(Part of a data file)
— begin —

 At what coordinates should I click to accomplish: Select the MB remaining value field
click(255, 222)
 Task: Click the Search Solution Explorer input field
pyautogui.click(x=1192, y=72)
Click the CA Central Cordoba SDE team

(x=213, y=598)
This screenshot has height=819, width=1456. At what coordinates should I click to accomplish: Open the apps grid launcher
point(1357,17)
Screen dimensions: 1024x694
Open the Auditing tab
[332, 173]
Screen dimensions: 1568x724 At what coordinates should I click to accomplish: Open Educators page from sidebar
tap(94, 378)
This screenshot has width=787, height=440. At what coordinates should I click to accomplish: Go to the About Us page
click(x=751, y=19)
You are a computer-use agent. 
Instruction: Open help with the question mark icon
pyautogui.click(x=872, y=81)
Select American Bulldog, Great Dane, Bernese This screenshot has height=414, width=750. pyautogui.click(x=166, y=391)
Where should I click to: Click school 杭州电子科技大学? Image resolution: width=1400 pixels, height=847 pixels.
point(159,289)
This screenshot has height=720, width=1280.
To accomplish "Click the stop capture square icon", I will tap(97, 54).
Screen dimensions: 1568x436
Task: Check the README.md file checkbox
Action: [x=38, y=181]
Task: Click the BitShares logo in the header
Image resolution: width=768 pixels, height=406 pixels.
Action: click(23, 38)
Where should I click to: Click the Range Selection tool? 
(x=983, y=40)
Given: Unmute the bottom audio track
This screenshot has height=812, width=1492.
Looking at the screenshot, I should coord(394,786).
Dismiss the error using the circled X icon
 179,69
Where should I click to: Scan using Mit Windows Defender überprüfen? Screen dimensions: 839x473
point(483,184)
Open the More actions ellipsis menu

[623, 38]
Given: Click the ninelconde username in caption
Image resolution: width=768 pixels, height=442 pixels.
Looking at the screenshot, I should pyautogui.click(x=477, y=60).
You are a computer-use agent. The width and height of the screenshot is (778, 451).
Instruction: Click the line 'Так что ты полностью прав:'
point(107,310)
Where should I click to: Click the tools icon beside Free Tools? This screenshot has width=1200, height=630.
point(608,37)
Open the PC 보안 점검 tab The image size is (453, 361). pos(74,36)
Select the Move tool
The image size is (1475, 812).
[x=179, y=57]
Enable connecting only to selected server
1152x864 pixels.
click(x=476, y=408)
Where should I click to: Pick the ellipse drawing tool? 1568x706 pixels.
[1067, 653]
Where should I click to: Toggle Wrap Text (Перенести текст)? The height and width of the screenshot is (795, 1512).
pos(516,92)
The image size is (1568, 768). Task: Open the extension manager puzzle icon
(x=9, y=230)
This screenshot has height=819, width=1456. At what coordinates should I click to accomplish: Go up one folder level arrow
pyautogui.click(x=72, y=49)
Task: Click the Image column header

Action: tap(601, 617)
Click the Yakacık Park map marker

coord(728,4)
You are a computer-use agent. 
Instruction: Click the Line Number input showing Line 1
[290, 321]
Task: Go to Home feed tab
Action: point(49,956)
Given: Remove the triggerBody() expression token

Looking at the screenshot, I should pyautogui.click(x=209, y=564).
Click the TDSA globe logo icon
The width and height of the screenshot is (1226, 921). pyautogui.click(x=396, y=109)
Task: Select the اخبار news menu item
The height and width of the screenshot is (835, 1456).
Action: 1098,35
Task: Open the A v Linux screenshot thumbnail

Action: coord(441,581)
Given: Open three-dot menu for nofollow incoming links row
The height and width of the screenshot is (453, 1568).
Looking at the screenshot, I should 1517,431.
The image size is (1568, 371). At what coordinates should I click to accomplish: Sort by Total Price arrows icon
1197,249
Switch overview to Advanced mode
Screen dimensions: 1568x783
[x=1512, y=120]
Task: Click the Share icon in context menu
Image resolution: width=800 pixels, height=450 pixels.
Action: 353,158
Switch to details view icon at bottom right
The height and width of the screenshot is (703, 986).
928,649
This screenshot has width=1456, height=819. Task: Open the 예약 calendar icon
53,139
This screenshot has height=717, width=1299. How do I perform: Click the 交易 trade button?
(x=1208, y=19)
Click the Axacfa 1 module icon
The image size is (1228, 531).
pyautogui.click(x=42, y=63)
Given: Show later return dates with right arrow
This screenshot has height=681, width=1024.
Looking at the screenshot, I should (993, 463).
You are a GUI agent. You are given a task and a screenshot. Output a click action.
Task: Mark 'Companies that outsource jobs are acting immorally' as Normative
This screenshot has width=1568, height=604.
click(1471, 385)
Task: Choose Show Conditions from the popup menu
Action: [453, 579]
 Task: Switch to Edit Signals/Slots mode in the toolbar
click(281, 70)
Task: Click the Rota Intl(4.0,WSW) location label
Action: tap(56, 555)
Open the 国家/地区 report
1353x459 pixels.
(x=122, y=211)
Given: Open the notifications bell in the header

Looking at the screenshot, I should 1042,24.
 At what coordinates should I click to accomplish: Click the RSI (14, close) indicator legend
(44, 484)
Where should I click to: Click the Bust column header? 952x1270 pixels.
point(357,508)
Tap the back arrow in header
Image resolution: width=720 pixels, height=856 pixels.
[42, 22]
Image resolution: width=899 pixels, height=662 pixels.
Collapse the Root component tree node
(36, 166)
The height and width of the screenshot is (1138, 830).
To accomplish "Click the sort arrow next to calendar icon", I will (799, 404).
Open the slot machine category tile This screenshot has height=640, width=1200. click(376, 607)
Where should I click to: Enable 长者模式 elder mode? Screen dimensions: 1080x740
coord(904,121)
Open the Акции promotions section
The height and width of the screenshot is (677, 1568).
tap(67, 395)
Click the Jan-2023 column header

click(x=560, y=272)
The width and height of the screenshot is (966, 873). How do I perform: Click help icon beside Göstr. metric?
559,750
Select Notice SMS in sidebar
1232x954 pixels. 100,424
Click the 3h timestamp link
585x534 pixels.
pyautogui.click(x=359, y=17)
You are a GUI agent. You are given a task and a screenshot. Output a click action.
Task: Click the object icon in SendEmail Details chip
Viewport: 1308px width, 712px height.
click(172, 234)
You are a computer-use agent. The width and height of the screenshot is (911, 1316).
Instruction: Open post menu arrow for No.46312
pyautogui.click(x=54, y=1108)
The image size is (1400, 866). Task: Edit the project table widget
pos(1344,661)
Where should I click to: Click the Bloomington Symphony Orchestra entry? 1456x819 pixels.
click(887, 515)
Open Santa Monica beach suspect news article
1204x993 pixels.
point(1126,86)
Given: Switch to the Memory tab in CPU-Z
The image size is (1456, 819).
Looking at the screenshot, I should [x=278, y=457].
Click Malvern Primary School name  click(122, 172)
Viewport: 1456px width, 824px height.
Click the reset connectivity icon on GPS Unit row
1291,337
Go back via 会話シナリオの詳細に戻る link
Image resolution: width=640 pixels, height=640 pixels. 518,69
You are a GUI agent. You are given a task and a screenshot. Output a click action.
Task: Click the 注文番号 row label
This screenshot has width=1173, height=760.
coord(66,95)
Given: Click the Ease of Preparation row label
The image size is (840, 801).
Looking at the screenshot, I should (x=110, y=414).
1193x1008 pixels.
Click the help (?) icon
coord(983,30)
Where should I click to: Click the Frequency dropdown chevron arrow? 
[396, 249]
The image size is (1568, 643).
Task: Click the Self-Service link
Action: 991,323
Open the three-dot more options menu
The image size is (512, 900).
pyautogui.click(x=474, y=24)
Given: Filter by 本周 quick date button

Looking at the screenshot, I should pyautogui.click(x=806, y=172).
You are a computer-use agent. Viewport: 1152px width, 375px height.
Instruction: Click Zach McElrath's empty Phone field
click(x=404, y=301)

— end —

--- Required task ---
Please reproduce all of the data above line for line, with no changes.

--- Response below ---
 At what coordinates should I click to accomplish: Select the MB remaining value field
click(255, 222)
 Task: Click the Search Solution Explorer input field
pyautogui.click(x=1192, y=72)
Click the CA Central Cordoba SDE team

(x=213, y=598)
This screenshot has height=819, width=1456. At what coordinates should I click to accomplish: Open the apps grid launcher
point(1357,17)
Screen dimensions: 1024x694
Open the Auditing tab
[332, 173]
Screen dimensions: 1568x724 At what coordinates should I click to accomplish: Open Educators page from sidebar
tap(94, 378)
This screenshot has width=787, height=440. At what coordinates should I click to accomplish: Go to the About Us page
click(x=751, y=19)
You are a computer-use agent. 
Instruction: Open help with the question mark icon
pyautogui.click(x=872, y=81)
Select American Bulldog, Great Dane, Bernese This screenshot has height=414, width=750. pyautogui.click(x=166, y=391)
Where should I click to: Click school 杭州电子科技大学? Image resolution: width=1400 pixels, height=847 pixels.
point(159,289)
This screenshot has height=720, width=1280.
To accomplish "Click the stop capture square icon", I will tap(97, 54).
Screen dimensions: 1568x436
Task: Check the README.md file checkbox
Action: [x=38, y=181]
Task: Click the BitShares logo in the header
Image resolution: width=768 pixels, height=406 pixels.
Action: click(23, 38)
Where should I click to: Click the Range Selection tool? 
(x=983, y=40)
Given: Unmute the bottom audio track
This screenshot has height=812, width=1492.
Looking at the screenshot, I should coord(394,786).
Dismiss the error using the circled X icon
 179,69
Where should I click to: Scan using Mit Windows Defender überprüfen? Screen dimensions: 839x473
point(483,184)
Open the More actions ellipsis menu

[623, 38]
Given: Click the ninelconde username in caption
Image resolution: width=768 pixels, height=442 pixels.
Looking at the screenshot, I should pyautogui.click(x=477, y=60).
You are a computer-use agent. The width and height of the screenshot is (778, 451).
Instruction: Click the line 'Так что ты полностью прав:'
point(107,310)
Where should I click to: Click the tools icon beside Free Tools? This screenshot has width=1200, height=630.
point(608,37)
Open the PC 보안 점검 tab The image size is (453, 361). pos(74,36)
Select the Move tool
The image size is (1475, 812).
[x=179, y=57]
Enable connecting only to selected server
1152x864 pixels.
click(x=476, y=408)
Where should I click to: Pick the ellipse drawing tool? 1568x706 pixels.
[1067, 653]
Where should I click to: Toggle Wrap Text (Перенести текст)? The height and width of the screenshot is (795, 1512).
pos(516,92)
The image size is (1568, 768). Task: Open the extension manager puzzle icon
(x=9, y=230)
This screenshot has height=819, width=1456. At what coordinates should I click to accomplish: Go up one folder level arrow
pyautogui.click(x=72, y=49)
Task: Click the Image column header

Action: tap(601, 617)
Click the Yakacık Park map marker

coord(728,4)
You are a computer-use agent. 
Instruction: Click the Line Number input showing Line 1
[290, 321]
Task: Go to Home feed tab
Action: point(49,956)
Given: Remove the triggerBody() expression token

Looking at the screenshot, I should pyautogui.click(x=209, y=564).
Click the TDSA globe logo icon
The width and height of the screenshot is (1226, 921). pyautogui.click(x=396, y=109)
Task: Select the اخبار news menu item
The height and width of the screenshot is (835, 1456).
Action: 1098,35
Task: Open the A v Linux screenshot thumbnail

Action: coord(441,581)
Given: Open three-dot menu for nofollow incoming links row
The height and width of the screenshot is (453, 1568).
Looking at the screenshot, I should 1517,431.
The image size is (1568, 371). At what coordinates should I click to accomplish: Sort by Total Price arrows icon
1197,249
Switch overview to Advanced mode
Screen dimensions: 1568x783
[x=1512, y=120]
Task: Click the Share icon in context menu
Image resolution: width=800 pixels, height=450 pixels.
Action: 353,158
Switch to details view icon at bottom right
The height and width of the screenshot is (703, 986).
928,649
This screenshot has width=1456, height=819. Task: Open the 예약 calendar icon
53,139
This screenshot has height=717, width=1299. How do I perform: Click the 交易 trade button?
(x=1208, y=19)
Click the Axacfa 1 module icon
The image size is (1228, 531).
pyautogui.click(x=42, y=63)
Given: Show later return dates with right arrow
This screenshot has height=681, width=1024.
Looking at the screenshot, I should (993, 463).
You are a GUI agent. You are given a task and a screenshot. Output a click action.
Task: Mark 'Companies that outsource jobs are acting immorally' as Normative
This screenshot has width=1568, height=604.
click(1471, 385)
Task: Choose Show Conditions from the popup menu
Action: [453, 579]
 Task: Switch to Edit Signals/Slots mode in the toolbar
click(281, 70)
Task: Click the Rota Intl(4.0,WSW) location label
Action: tap(56, 555)
Open the 国家/地区 report
1353x459 pixels.
(x=122, y=211)
Given: Open the notifications bell in the header

Looking at the screenshot, I should 1042,24.
 At what coordinates should I click to accomplish: Click the RSI (14, close) indicator legend
(44, 484)
Where should I click to: Click the Bust column header? 952x1270 pixels.
point(357,508)
Tap the back arrow in header
Image resolution: width=720 pixels, height=856 pixels.
[42, 22]
Image resolution: width=899 pixels, height=662 pixels.
Collapse the Root component tree node
(36, 166)
The height and width of the screenshot is (1138, 830).
To accomplish "Click the sort arrow next to calendar icon", I will (799, 404).
Open the slot machine category tile This screenshot has height=640, width=1200. click(376, 607)
Where should I click to: Enable 长者模式 elder mode? Screen dimensions: 1080x740
coord(904,121)
Open the Акции promotions section
The height and width of the screenshot is (677, 1568).
tap(67, 395)
Click the Jan-2023 column header

click(x=560, y=272)
The width and height of the screenshot is (966, 873). How do I perform: Click help icon beside Göstr. metric?
559,750
Select Notice SMS in sidebar
1232x954 pixels. 100,424
Click the 3h timestamp link
585x534 pixels.
pyautogui.click(x=359, y=17)
You are a GUI agent. You are given a task and a screenshot. Output a click action.
Task: Click the object icon in SendEmail Details chip
Viewport: 1308px width, 712px height.
click(172, 234)
You are a computer-use agent. The width and height of the screenshot is (911, 1316).
Instruction: Open post menu arrow for No.46312
pyautogui.click(x=54, y=1108)
The image size is (1400, 866). Task: Edit the project table widget
pos(1344,661)
Where should I click to: Click the Bloomington Symphony Orchestra entry? 1456x819 pixels.
click(887, 515)
Open Santa Monica beach suspect news article
1204x993 pixels.
point(1126,86)
Given: Switch to the Memory tab in CPU-Z
The image size is (1456, 819).
Looking at the screenshot, I should [x=278, y=457].
Click Malvern Primary School name  click(122, 172)
Viewport: 1456px width, 824px height.
Click the reset connectivity icon on GPS Unit row
1291,337
Go back via 会話シナリオの詳細に戻る link
Image resolution: width=640 pixels, height=640 pixels. 518,69
You are a GUI agent. You are given a task and a screenshot. Output a click action.
Task: Click the 注文番号 row label
This screenshot has width=1173, height=760.
coord(66,95)
Given: Click the Ease of Preparation row label
The image size is (840, 801).
Looking at the screenshot, I should (x=110, y=414).
1193x1008 pixels.
Click the help (?) icon
coord(983,30)
Where should I click to: Click the Frequency dropdown chevron arrow? 
[396, 249]
The image size is (1568, 643).
Task: Click the Self-Service link
Action: 991,323
Open the three-dot more options menu
The image size is (512, 900).
pyautogui.click(x=474, y=24)
Given: Filter by 本周 quick date button

Looking at the screenshot, I should pyautogui.click(x=806, y=172).
You are a computer-use agent. Viewport: 1152px width, 375px height.
Instruction: Click Zach McElrath's empty Phone field
click(x=404, y=301)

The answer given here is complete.